- _Your task_: Every line between the one containing "Instruction: Click the 76.00 price axis label" and the last line of the data, both included, is to be set down exactly, and pictures are to be omitted.

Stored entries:
——
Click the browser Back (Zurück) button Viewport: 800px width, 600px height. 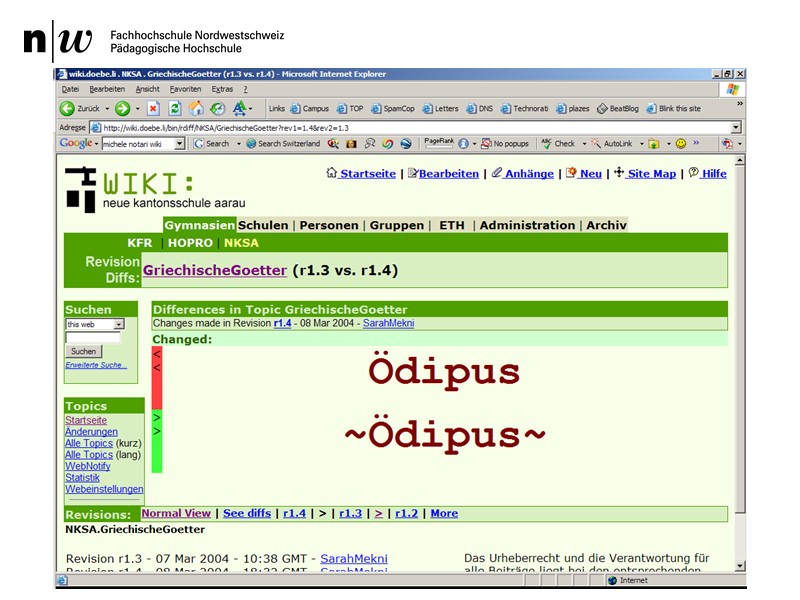tap(79, 108)
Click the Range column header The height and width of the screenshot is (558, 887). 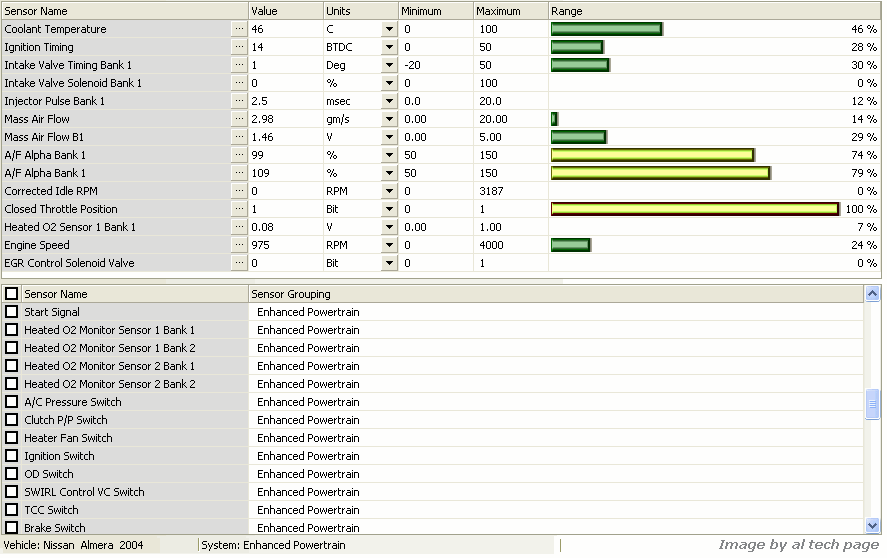[714, 11]
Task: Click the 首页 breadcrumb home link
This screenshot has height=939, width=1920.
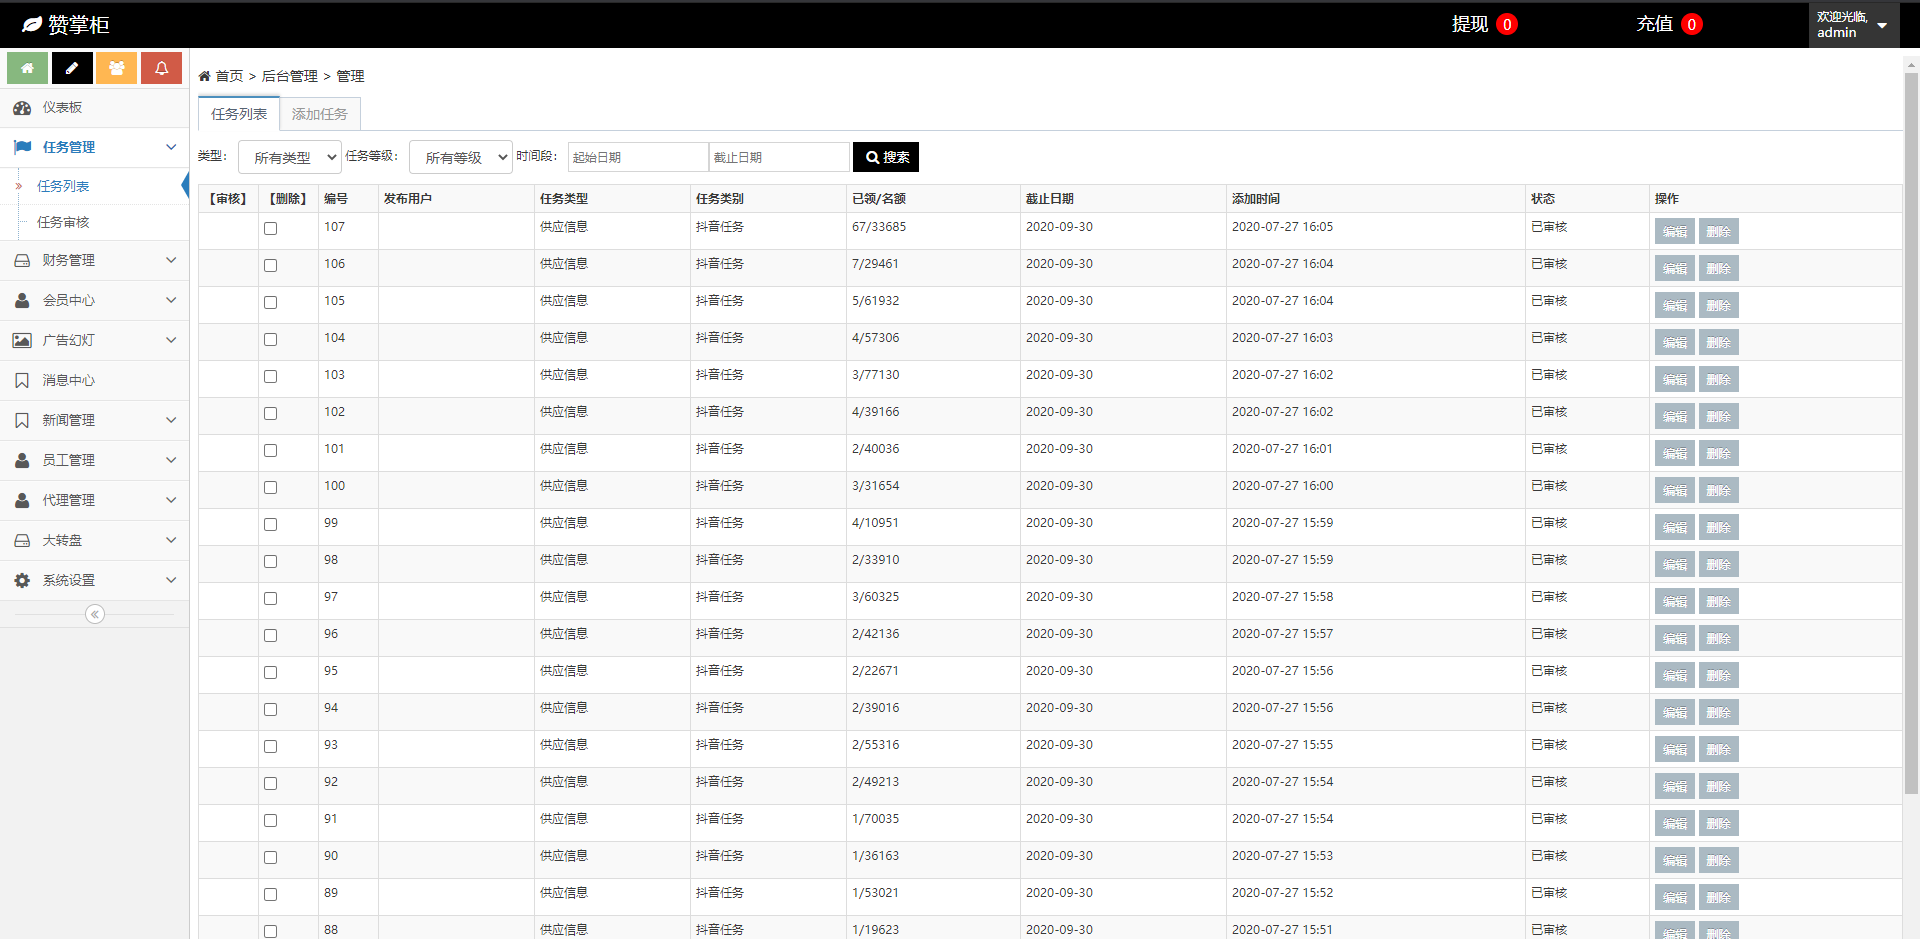Action: tap(229, 76)
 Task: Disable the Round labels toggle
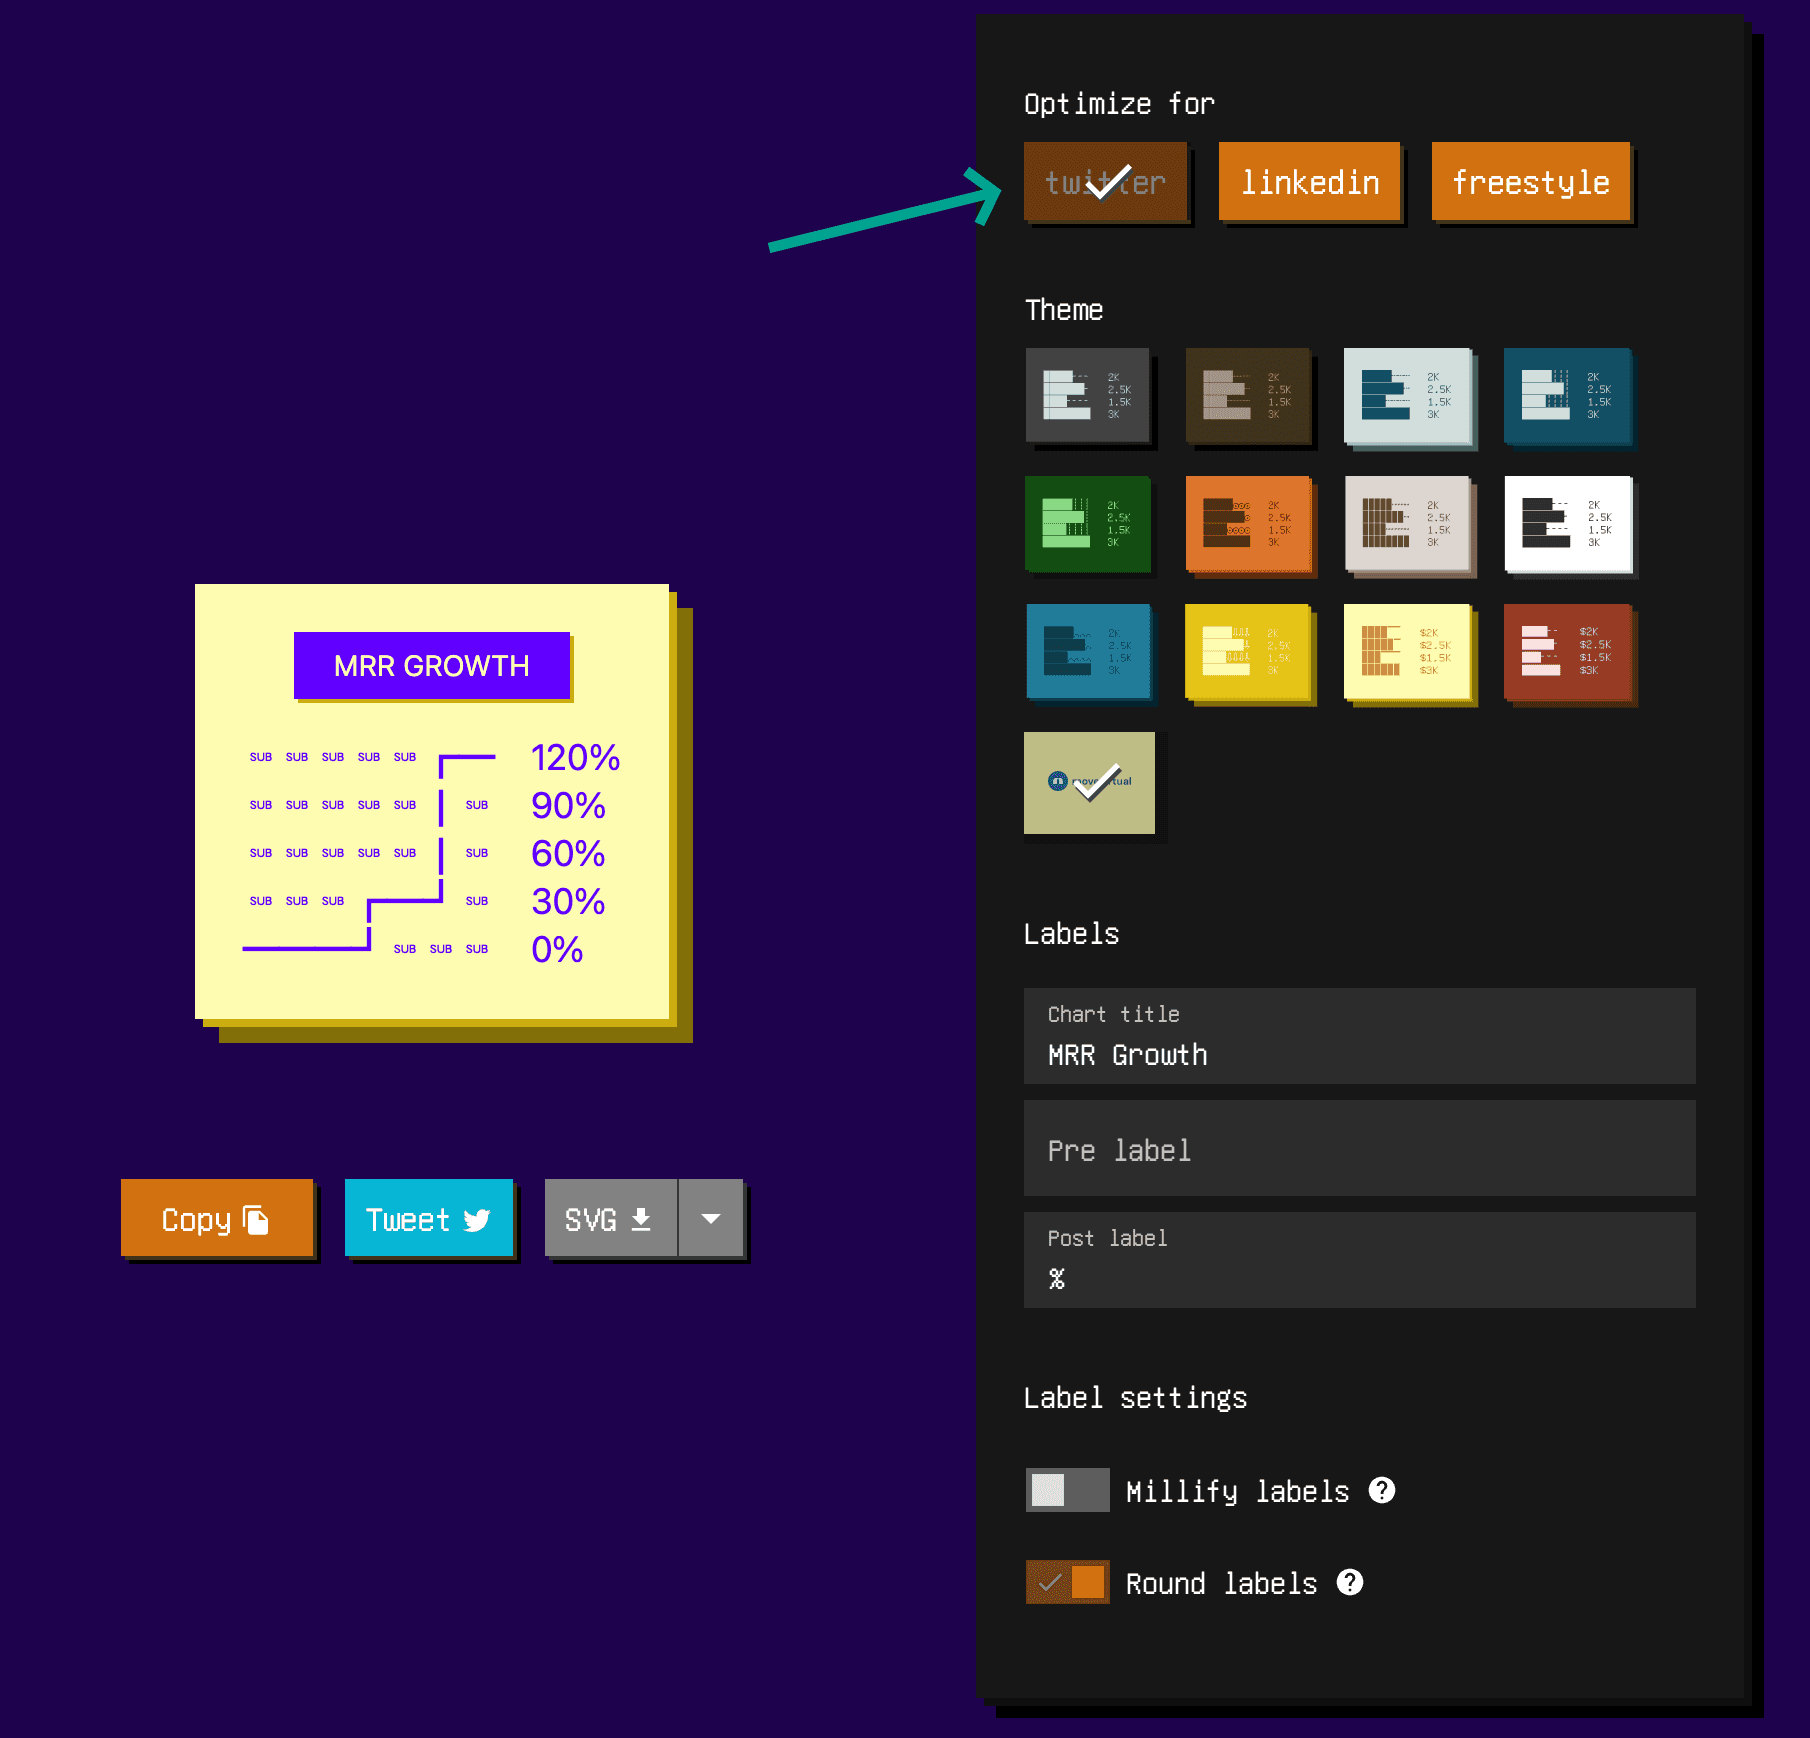[1067, 1582]
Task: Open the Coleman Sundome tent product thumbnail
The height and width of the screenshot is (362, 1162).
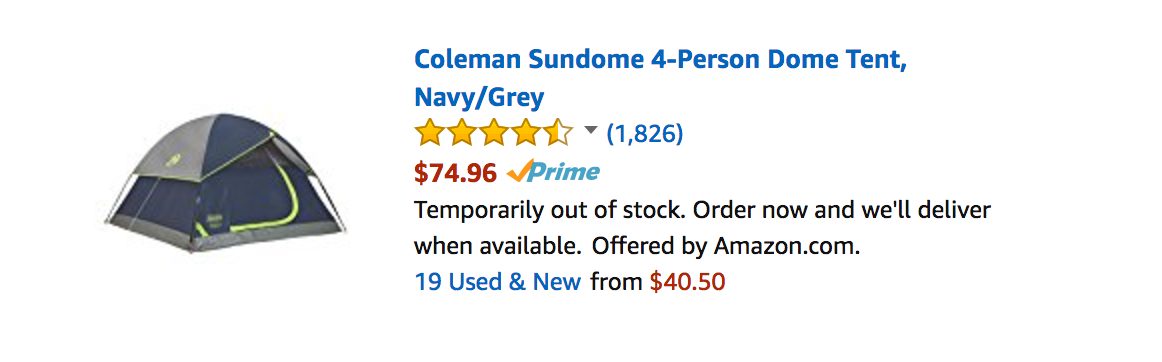Action: point(225,183)
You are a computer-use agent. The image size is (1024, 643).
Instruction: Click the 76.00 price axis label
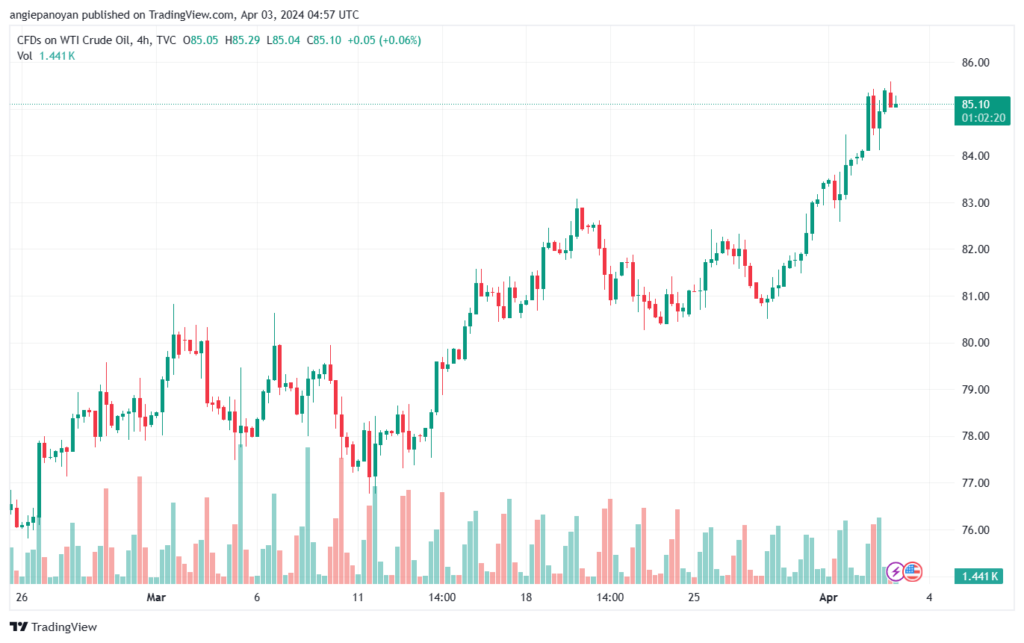975,530
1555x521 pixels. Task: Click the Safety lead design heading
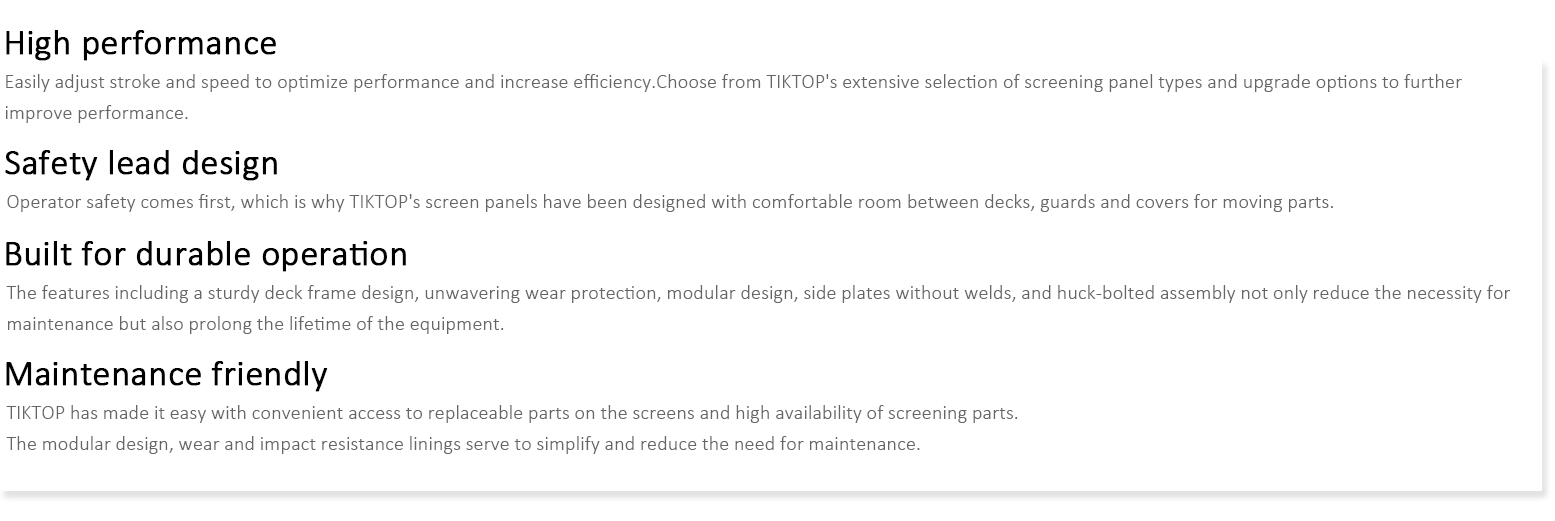[x=142, y=163]
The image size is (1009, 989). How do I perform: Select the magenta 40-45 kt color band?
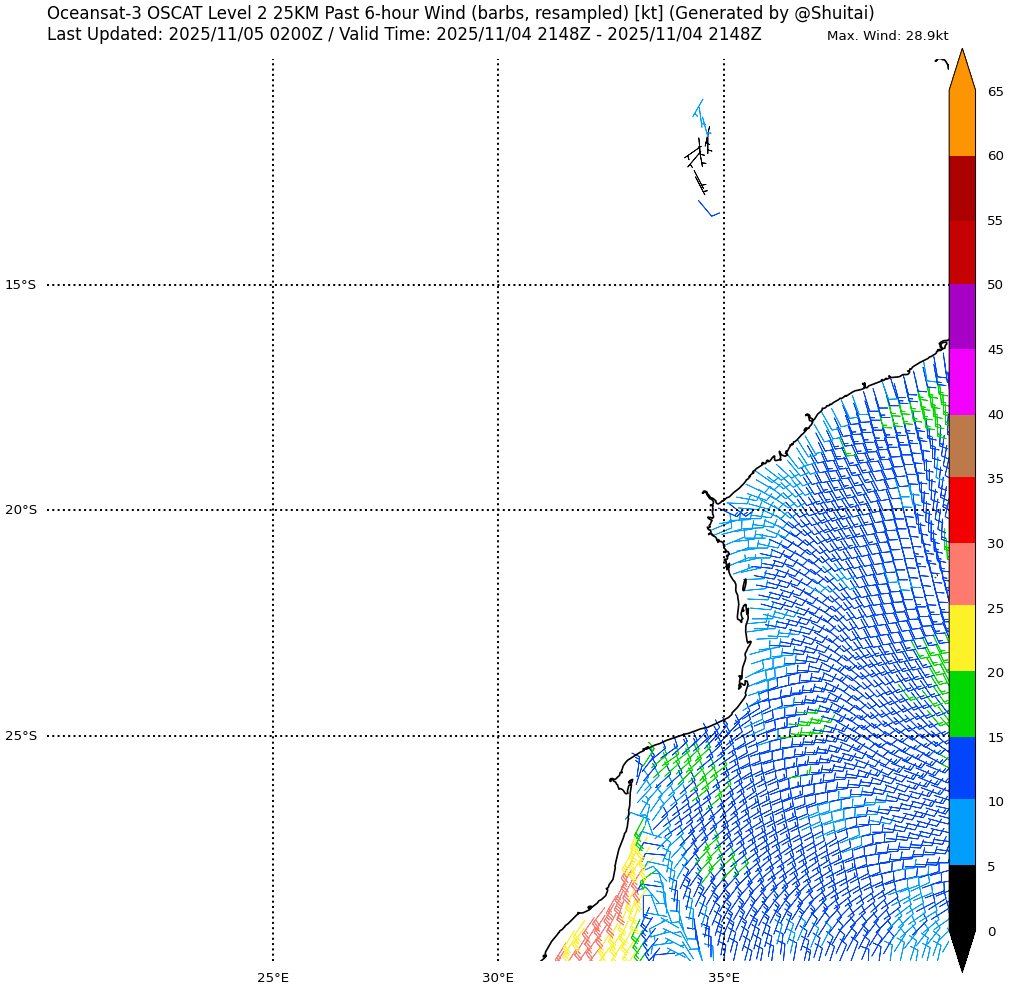pos(961,382)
——
- _Solution to this exercise_:
Instruction: Click the 76.00 price axis label
975,530
1555x521 pixels. Task: Click the Safety lead design heading
[x=142, y=163]
The image size is (1009, 989). How do I perform: Select the magenta 40-45 kt color band?
pos(961,382)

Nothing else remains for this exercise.